"""

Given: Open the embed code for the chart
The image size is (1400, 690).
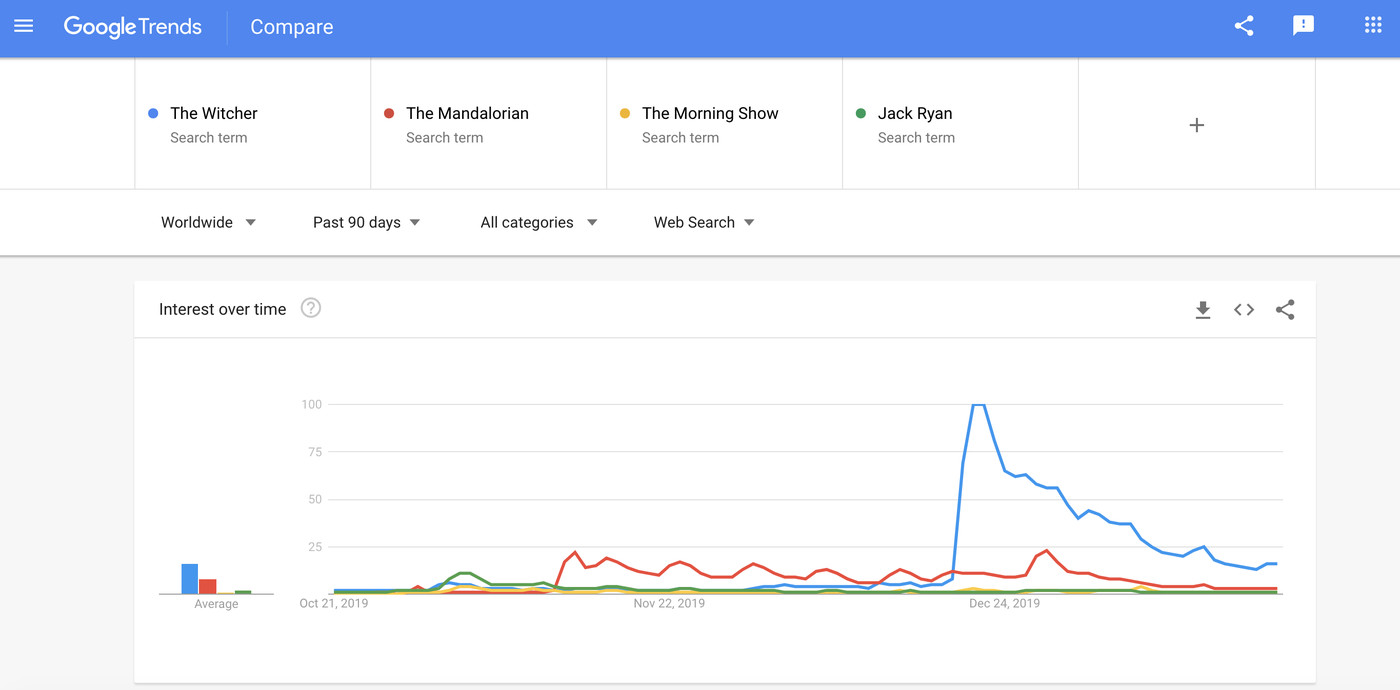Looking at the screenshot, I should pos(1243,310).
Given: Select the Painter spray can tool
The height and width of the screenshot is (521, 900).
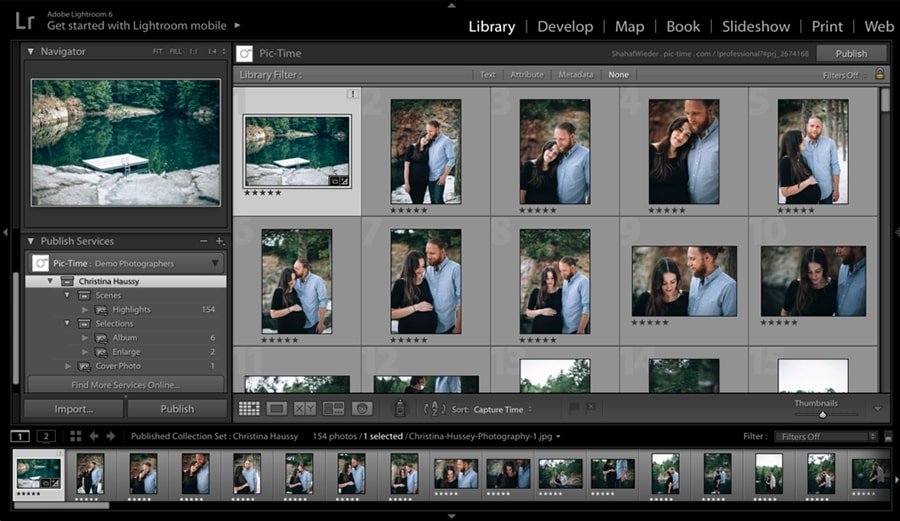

"""

• [Goal of the exercise] Reproduce every line of the entries above word for word, leaving out the pictures.

• [In response]
Given: Open the embed code for the chart
The image size is (1400, 690).
Looking at the screenshot, I should pos(1243,310).
Given: Select the Painter spray can tool
The height and width of the screenshot is (521, 900).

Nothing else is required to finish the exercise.